I know what I know, if you know what I mean.

Lately I have been a lot more social than usual and, accordingly, quite insecure in my interpersonal abilities.

Despite the fact that I am quite introverted and mildly socially-anxious, I am normally pretty much okay with this fact. Just because being hyper-social and/or the center of attention isn’t my favorite thing the world, doesn’t mean I can’t do it and do it well. I can feign extroversion well enough that I can confidentially masquerade as someone with a natural proclivity toward being outgoing. The only catch to to this ability to emulate extroversion is my inability to keep the charade up for extended periods of time. As grateful as I am to be able to prepare my ass off and give a solid presentation or contribute to a meeting, I still find myself lacking when it comes to long term, low-level social skills, and thus my insecurity is introduced. Perhaps it is an unfounded fear, but I find my.self fretting that my tendency to frequently zone the fuck out and hyper-focus on tasks and thoughts, coupled with my preference to listening vs. talking in most situations, will make me come off as being anti-social or a bitch.

So, what to do? I cannot change the fundamental nature of my personality (nor would I want to), but I can do two pretty crucial things:

  1. Get over myself . I am 99.98% certain that no one pays as much attention to my self-perceived weaknesses and flaws as I do. I am not the center of the universe and being so hung up on my own shortcomings dramatically decreases the amount of free “processing power” that I can dedicate to more meaningful and more useful tasks.
  2. Push myself out of my comfort zone. If am going to be hung up on an insecurity to the point of feeling quazi-shameful about a fundamental component of my personality, I am sure as fuck going to doing something about it. Just because being super passive in social situations is my default behavior does not mean that I cannot force myself to behave differently.  I am going to put some thought into it and come up with some minor SMART goals that are easy enough to achieve that they don’t feel impossible, but are substantial enough that they force me to develop my areas of insecurities.

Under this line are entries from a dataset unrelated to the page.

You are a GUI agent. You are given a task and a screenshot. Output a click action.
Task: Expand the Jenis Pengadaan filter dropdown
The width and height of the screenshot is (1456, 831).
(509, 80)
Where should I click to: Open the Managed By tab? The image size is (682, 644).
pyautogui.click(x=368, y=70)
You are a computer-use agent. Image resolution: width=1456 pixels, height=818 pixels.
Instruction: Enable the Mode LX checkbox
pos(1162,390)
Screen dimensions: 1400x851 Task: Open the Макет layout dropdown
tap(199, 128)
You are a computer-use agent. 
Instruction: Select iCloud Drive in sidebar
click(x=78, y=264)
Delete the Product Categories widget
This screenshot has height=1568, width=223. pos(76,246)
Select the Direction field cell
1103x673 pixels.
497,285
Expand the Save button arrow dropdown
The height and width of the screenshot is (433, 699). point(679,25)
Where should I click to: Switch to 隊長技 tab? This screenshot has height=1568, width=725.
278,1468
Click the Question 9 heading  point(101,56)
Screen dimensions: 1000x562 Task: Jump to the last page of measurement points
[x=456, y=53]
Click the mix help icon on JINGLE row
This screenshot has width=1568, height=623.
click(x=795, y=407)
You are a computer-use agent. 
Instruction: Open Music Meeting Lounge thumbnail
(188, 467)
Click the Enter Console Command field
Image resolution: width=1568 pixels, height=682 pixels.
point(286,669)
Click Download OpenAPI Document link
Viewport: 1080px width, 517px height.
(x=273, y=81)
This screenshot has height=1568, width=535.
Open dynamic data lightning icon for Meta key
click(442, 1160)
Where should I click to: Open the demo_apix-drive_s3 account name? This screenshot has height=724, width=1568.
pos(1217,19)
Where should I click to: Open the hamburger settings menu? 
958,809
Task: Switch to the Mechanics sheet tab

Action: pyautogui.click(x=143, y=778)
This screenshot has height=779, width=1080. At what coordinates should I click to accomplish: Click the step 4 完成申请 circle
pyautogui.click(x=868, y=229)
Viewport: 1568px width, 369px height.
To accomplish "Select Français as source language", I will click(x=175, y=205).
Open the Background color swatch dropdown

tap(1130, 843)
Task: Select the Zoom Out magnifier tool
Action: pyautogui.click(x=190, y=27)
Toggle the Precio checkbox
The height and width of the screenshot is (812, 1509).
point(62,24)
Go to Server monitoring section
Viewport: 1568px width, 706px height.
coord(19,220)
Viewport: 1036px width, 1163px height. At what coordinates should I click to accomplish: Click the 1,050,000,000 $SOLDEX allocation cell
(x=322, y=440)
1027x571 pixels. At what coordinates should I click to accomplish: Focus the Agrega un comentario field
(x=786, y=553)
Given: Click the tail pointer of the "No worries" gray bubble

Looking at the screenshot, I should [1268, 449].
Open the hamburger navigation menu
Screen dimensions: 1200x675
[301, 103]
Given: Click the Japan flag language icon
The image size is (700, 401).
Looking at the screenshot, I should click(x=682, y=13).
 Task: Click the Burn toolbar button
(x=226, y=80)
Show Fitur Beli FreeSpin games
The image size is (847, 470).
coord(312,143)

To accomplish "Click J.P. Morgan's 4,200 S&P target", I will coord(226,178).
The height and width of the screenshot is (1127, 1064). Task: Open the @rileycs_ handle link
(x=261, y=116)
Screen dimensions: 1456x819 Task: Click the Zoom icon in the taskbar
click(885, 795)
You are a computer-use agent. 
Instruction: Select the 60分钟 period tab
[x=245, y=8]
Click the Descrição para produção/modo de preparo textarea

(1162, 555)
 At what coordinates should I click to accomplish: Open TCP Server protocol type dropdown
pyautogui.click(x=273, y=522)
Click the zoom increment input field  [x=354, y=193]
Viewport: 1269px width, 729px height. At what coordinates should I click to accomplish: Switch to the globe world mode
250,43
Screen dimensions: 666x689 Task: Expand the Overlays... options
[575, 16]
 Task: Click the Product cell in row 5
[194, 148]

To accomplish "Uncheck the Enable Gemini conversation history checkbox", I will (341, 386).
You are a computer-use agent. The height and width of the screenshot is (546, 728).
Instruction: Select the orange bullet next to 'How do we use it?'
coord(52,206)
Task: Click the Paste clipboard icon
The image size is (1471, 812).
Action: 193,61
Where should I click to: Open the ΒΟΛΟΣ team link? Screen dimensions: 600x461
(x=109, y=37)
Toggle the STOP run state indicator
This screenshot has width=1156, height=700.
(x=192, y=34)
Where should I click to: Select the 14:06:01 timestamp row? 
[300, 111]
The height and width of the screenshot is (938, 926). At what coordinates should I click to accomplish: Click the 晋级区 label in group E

I had forgotten how much of a cathartic outlet writing can be. I would say “I will do this more often,” but we all know how that promise goes.

Are you standing still or will you step into the great unknown?

I received and accepted an offer for a job located in Central Maryland last week.

Accordingly, I resigned from the Pittsburgh-based position which I’ve held for the past 3.5 years and will work my last day on May 15th.  My old job is the last concrete thing tying me to the Pittsburgh region so it feels very odd to know that in a few short days, 100% of my life will be situated in one place. After spending six years straddling state lines, suddenly living, working, and playing in the same area code somehow heightens the feeling of a new beginning which comes with starting a new job.

Geographic ruminations aside, I am very excited about this new position. Admittedly, I am slightly nervous about the learning curve since I am moving from an industry which I  have a very intimate knowledge of  through experiences both personal and professional (higher education) to one which I know nary a thing about (ad tech), but I think as long as I put my nose to the grindstone and take advantage of all the resources and opportunities which are available to me, I’ll be fine. The Company (which is how I’ll refer to my new employer from here forward – no name dropping from me!) is in the midst of a really exciting period of growth which is a stark contrast to the environment I’m coming from. (Ironically, the day I resigned from my old company, their stock slid 28% in a single day- the most in nearly five years – upon announcing a  loss of $467 million during the last quarter.)

Despite the familiar fondness which I posses for my former employer and all of the wonderful people I worked with during my time there, I am very excited to be moving on to big and better things. I have grown and changed a lot as a person over the past several years and as a result of said growth, my desire to seek out new challenges and gain control over the direction of my career became too loud to ignore, thus my need to move forward. While I am certainly a bit sad to be closing the book on a chapter of my life during which I made many memories and achieved many goals, I am beyond thrilled to be joining The Company.  After spending so many years in corporate America, I am absolutely head-over-heels with the stereotypical start-up “work hard, play hard” ethos and ambition that so pervade every interaction I’ve had with The Company thus far;  I am definitely not in Kansas any more, that’s for sure.